IN THE HIGH COURT OF KENYA AT NAIROBI

COMMERCIAL DIVISION, MILIMANI

Civil Case 91 of 2004

WILLIAM MUTHEE MUTHAMI ……………….PLAINTIFF

VERSUS

BANK OF BARODA………..…………..……DEFENDANT

RULING

This case was heard before me and at the stage when the plaintiff closed his case and the defence was about to commence with its case the applicant made an application the subject of this ruling.

The application is brought under Order 1 rules 1 and 8 and (3) and 10; Order 6A Rules 8, and 3 of the Civil Procedure Rules and Section 3A of the Civil Procedure Act. The orders sought before me were: -

(1) That this Honourable court be pleased to add and/or include DAVID MUTHAMI MUTHEE as a party (2nd plaintiff) in this suit;

(2) That the Honourable court be pleased to grant leave to the applicant to amend the plaint as per the annexed amended draft.

When the case commenced for hearing the present applicant gave evidence on behalf of the plaintiff by virtue of a power of attorney donated to him by the plaintiff. The plaintiff is indeed the applicant’s son.

The applicant attended public auction where the suit property was offered for sale and he stated, “I purchased” the property from the defendant.
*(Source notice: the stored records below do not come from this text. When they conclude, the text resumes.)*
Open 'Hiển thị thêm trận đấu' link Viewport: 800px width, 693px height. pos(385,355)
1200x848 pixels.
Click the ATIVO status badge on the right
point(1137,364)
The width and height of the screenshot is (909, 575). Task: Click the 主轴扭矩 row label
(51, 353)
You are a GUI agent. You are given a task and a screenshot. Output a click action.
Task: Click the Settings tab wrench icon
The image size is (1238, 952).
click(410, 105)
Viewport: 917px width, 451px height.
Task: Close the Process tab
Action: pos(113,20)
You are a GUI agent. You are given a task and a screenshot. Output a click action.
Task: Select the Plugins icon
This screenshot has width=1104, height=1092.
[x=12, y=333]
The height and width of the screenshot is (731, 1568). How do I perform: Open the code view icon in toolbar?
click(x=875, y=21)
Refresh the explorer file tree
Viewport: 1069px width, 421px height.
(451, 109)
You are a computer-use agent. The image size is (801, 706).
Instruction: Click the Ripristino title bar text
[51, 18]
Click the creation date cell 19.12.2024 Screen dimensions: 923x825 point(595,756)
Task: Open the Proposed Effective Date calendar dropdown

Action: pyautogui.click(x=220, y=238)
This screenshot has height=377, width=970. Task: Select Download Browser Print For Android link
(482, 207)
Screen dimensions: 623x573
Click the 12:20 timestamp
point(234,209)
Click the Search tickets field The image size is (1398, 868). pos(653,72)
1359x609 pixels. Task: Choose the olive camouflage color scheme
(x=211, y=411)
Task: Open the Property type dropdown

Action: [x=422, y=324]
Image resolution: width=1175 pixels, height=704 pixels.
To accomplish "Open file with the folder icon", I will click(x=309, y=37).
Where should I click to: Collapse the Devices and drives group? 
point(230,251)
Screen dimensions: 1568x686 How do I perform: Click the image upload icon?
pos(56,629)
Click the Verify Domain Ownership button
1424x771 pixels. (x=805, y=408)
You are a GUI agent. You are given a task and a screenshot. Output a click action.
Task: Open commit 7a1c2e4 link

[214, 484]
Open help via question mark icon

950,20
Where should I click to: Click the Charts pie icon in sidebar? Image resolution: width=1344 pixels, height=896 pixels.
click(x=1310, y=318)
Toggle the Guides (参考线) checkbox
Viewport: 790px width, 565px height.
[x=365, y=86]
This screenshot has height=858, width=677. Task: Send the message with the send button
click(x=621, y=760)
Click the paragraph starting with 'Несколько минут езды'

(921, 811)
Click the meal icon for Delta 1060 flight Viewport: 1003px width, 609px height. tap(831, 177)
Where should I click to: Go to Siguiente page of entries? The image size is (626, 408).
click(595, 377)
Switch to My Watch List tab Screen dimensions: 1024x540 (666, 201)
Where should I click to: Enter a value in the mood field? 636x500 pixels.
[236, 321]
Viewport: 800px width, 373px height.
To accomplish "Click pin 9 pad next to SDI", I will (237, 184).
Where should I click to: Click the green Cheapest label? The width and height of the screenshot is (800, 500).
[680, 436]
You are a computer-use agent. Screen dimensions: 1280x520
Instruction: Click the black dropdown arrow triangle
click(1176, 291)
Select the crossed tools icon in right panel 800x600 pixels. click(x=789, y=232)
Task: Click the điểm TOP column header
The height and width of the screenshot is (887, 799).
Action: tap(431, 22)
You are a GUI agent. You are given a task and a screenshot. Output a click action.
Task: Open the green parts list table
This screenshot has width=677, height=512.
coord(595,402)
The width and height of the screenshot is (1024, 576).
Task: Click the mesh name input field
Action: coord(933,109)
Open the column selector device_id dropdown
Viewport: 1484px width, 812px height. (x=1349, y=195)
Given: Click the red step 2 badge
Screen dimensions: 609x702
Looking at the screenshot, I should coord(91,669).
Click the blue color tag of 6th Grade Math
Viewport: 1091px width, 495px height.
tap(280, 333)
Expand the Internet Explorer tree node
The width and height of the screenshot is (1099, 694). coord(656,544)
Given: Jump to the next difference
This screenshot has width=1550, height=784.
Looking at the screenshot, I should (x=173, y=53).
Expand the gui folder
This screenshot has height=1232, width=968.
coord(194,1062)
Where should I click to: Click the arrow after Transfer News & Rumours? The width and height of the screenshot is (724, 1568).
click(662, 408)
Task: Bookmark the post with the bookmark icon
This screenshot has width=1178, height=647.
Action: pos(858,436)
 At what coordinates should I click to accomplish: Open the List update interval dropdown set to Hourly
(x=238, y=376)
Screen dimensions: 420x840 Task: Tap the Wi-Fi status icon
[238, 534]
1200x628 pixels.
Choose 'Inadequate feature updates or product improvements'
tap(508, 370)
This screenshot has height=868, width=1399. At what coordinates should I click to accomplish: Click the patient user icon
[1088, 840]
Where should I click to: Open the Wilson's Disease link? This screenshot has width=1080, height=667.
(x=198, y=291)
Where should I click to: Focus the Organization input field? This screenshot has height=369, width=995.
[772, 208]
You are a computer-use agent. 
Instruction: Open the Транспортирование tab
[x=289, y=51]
What the applicant meant, I believe, is that he bid for the property. However the agreement of sale was between the plaintiff and defendant, dated 29th October 2001. The property was eventually transferred to the plaintiff but subsequently retransferred to its previous owner hence the present case.

The plaintiff’s counsel is acting for the applicant even though he failed to file a notice of appointment. However since the matter was not argued before me I wish to proceed to rule on the merits of the application.

The applicant’s counsel in argument stated that there is a constructive trust between the plaintiff and the applicant. Neither the counsel nor the affidavit in support elaborate on this trust so one is left to speculate on its relevance to this suit. That as it may be the plaintiff it was argued entered into a sale agreement with the defendant for the purchase of the suit property which transaction was financed by the applicant and which property was purchased for the applicant’s sole benefit.

The applicant, therefore argued, that he has suffered loss and damage because of the failed sale and further stated that he was a necessary party to these proceedings. The applicant argued that the amendment will not prejudice the defendant.

The application was opposed and the defendant filed grounds of opposition, which were raised in argument by counsel.

Counsel argued that the applicant has no cause of action against the defendant either in contract or in tort, he described the applicant as a “busy body”; and he said if the court grant the orders as sought the court will be acting in vain.

He further argued the agreement which gives rise to the action is dated 29th October 2001 and he invited the court to see that there is no allegation of the defendant’s breach of that contract as toward the applicant. He argued that if the applicant’s cause of action is for breach of trust then that cause of action does not belong to this suit. Counsel finally said that no amendment is necessary and none is merited.

In approaching this ruling I am aware that the court’s power to allow amendment is wide. The discretion to be exercised by the court although wide is a judicial one and should be exercised rationally and on well settled principles.

In the present case the principles to be applied are the principles of Law of contract. The plaintiff’s cause of action is based on the contract i.e. the agreement of sale dated 29th October 2001. That agreement which is part of the documents exhibited on behalf of the plaintiff in this case was between the plaintiff and the defendant. That being the case the applicant has failed to show what cause of action he has against the defendant. Indeed if the applicant’s counsel had put on the ‘legal hat’ he would have realized that his client’s claim will be caught by the rule of privity of contract. To quote from the book ‘contract cases & material’ H.G. Beale, W.D. Bishop & M.P Furmston, page 1127

“One may not be a party to a bargain either because he does not assent to it even though he provides something that could be labeled consideration………..’

This quote aptly applies to this case. The applicant states that he financed the transaction but as it can clearly be seen he did not execute the agreement, which is the basic of the present claim. For that failure he cannot be a party to these proceedings and the application on to that basis fails.

The order of this court is that the application dated 7th December 2004 is dismissed with costs to be paid by the plaintiff to the defendant.

Dated and delivered on 3rd day of March 2005.